Was war der Moment des Abends?

Als sich Sulik über die EU auslässt. Achtung, der Mann ist Europapolitiker. "Die Europäische Kommission hat geschlafen", sagt er. "Man sollte Griechenland ausschließen und zwar auch gleich aus der Eurozone."

Griechenland habe Verpflichtungen nicht eingehalten, wettert er und verteidigt die Slowakei, die null, richtig: null, Flüchtlinge aufnehmen möchte. Eine Milliarde Euro zahle diese in die EU ein, bekomme umgekehrt drei Milliarden Euro.

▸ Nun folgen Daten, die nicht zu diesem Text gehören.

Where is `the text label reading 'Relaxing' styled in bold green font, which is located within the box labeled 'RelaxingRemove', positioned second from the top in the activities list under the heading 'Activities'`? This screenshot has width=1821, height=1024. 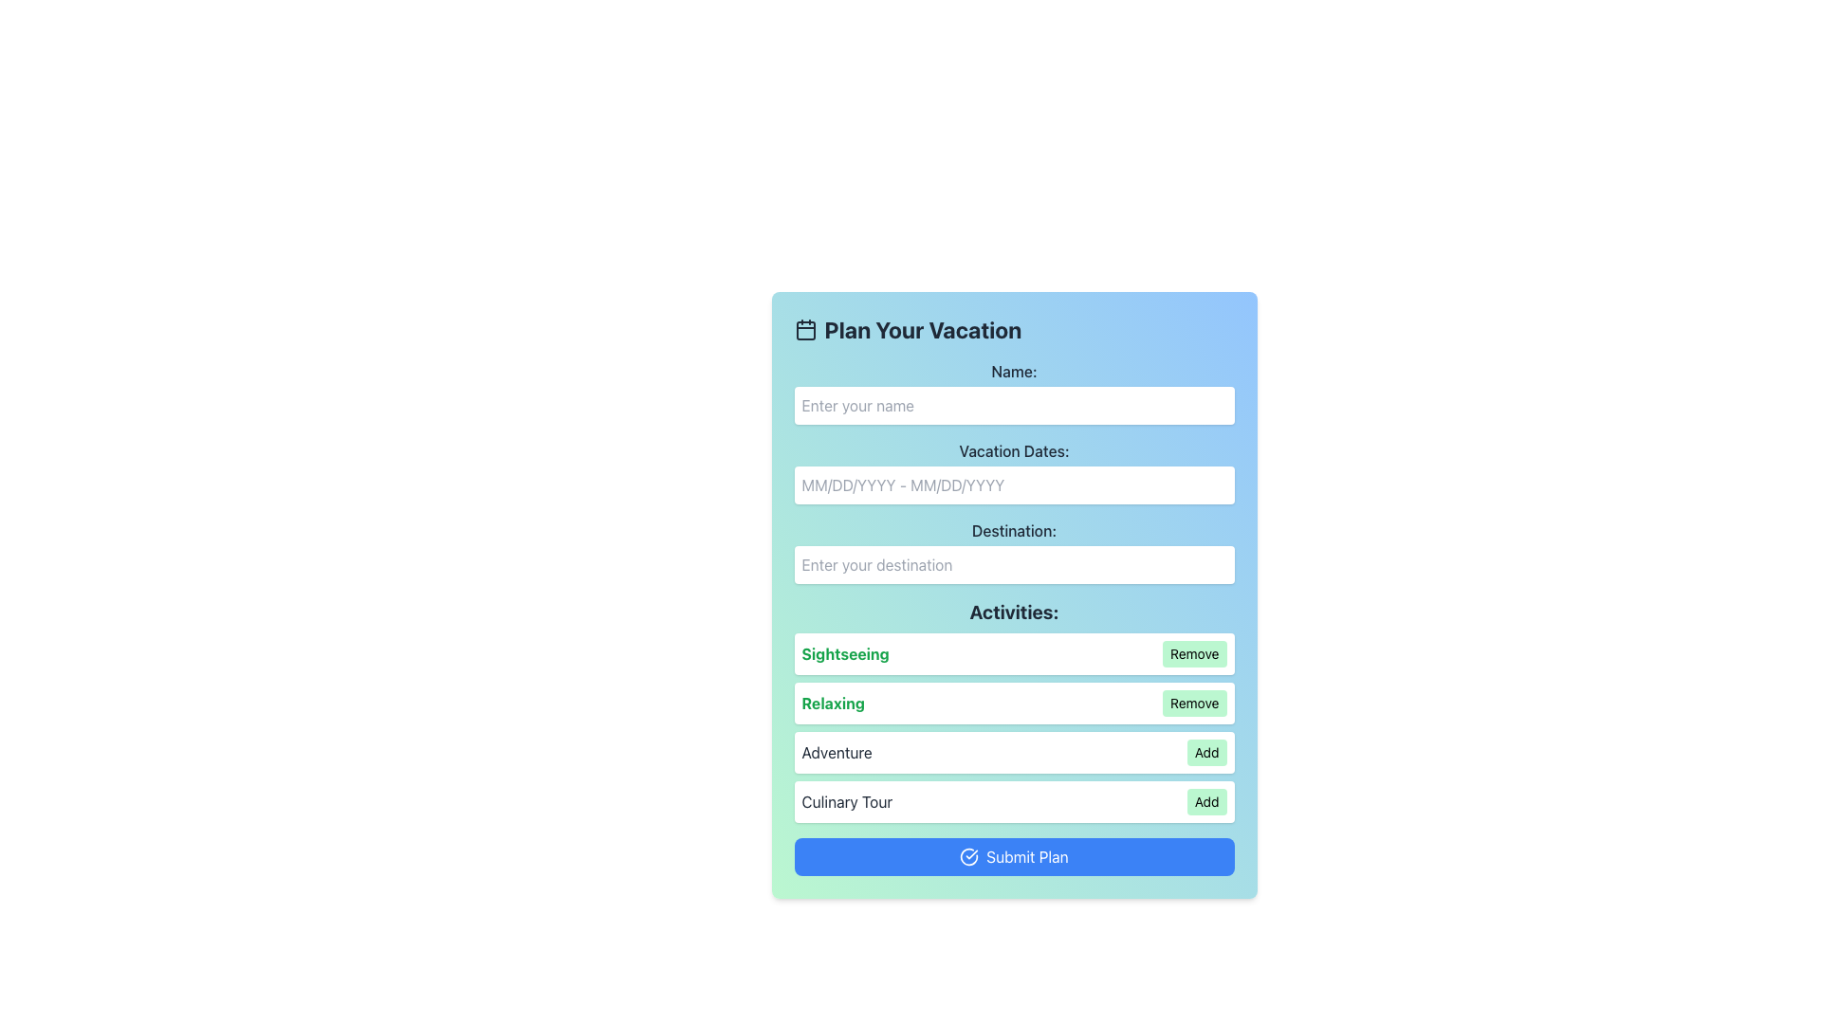
the text label reading 'Relaxing' styled in bold green font, which is located within the box labeled 'RelaxingRemove', positioned second from the top in the activities list under the heading 'Activities' is located at coordinates (833, 703).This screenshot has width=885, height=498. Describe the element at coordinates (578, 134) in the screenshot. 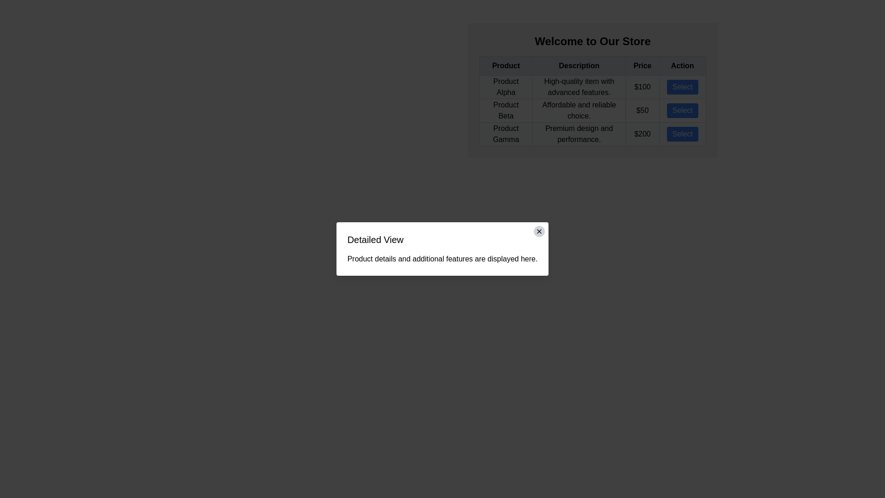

Sulik meint: "Dieses Geld hat Korruption in unser Land gebracht. Schaffen Sie dieses Geld ab, aber bitte drohen Sie nicht damit." Er irritiert. Auch Bundesjustizminister Maas: "Wissen Sie, was ich heuchlerisch finde? Alle Vorteile der EU zu kassieren und wenn es darum geht, Verantwortung zu übernehmen, sich weg zu ducken."

Bemerkenswert ist, wie wenig manche Mitglieder offenbar noch auf die EU halten.

Wie hat sich Anne Will geschlagen?

Durchwachsen. In der Debatte ist nicht wirklich ein roter Faden zu erkennen. Jeder darf mal Dampf ablassen, so wirkt es. Entsprechend sind auch die Gäste ausgewählt. Zumindest hält sie diese einigermaßen im Zaum.

Was ist das Ergebnis?

Österreicher und Deutsche liegen mit Start des Gipfels zu weit auseinander, um auch nur annäherungsweise auf einen Nenner zu kommen.

Die gegenseitigen Anschuldigungen hoher Regierungsvertreter erinnern vielmehr an die scharfe Konfrontation während des Herbstes. Beide Bundesregierungen sollten sich schleunigst aufeinander zu bewegen.

Doch dazu müsste jemand einlenken. Und danach sieht es im Moment gar nicht aus.